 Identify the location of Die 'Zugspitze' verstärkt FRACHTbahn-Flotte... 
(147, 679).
...
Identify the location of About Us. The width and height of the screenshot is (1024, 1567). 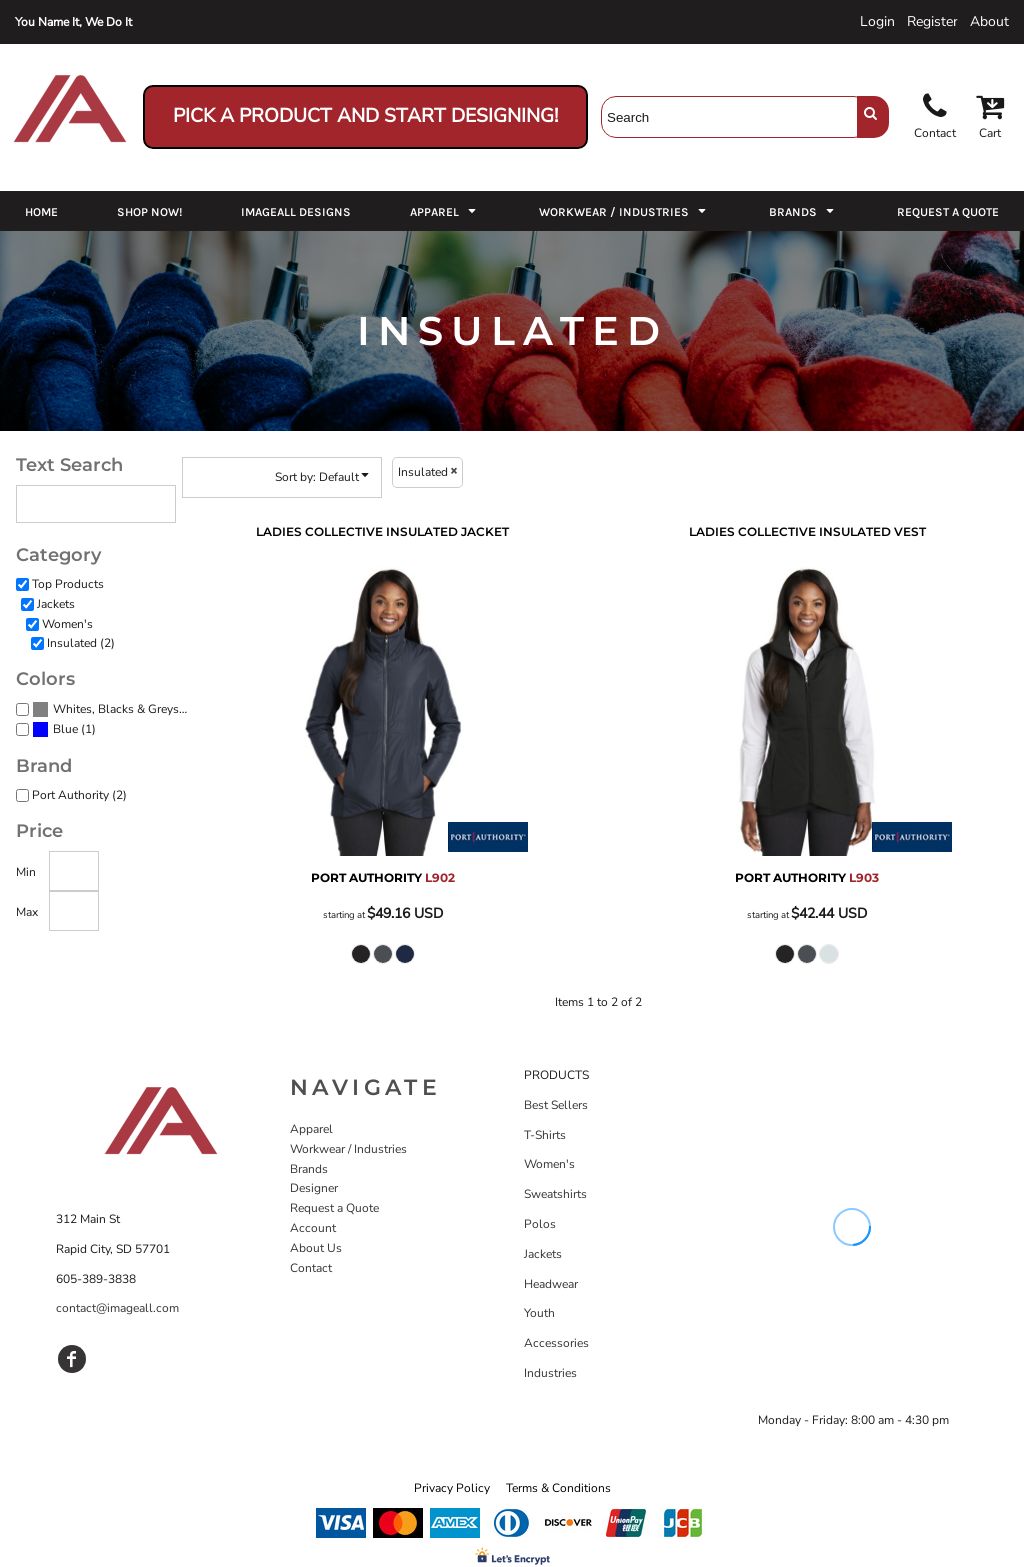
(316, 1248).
--
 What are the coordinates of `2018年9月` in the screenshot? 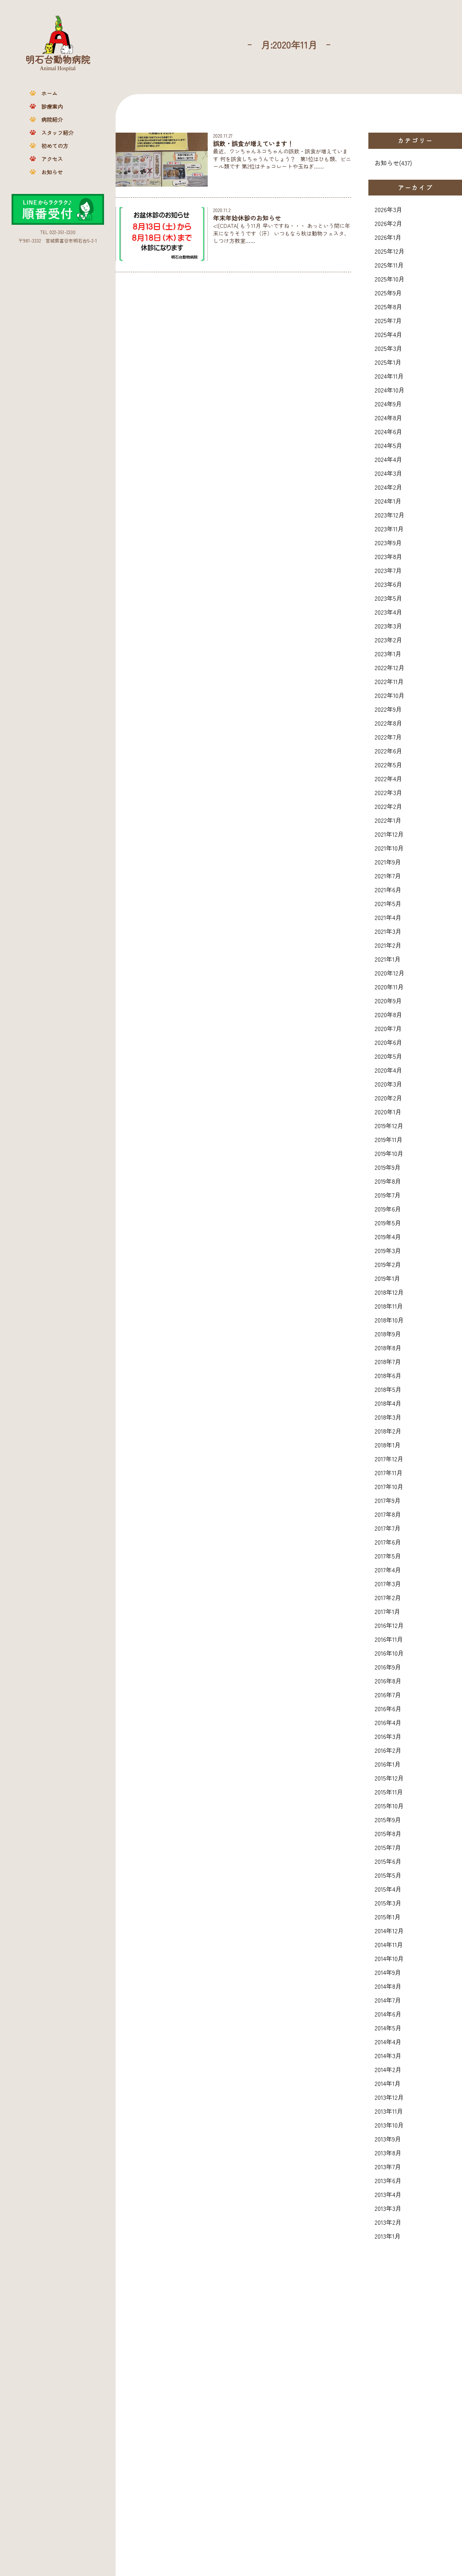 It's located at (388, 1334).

__What to work on__:
Change "screenshot" to "page" in the listing, starting at the line that has "Identify the location of About" and stopping after the line that has "(316, 1248).". Return only those lines with everything else unchanged, and leave the pictures out.

__Result for this exercise__:
Identify the location of About Us. The width and height of the page is (1024, 1567). 
(316, 1248).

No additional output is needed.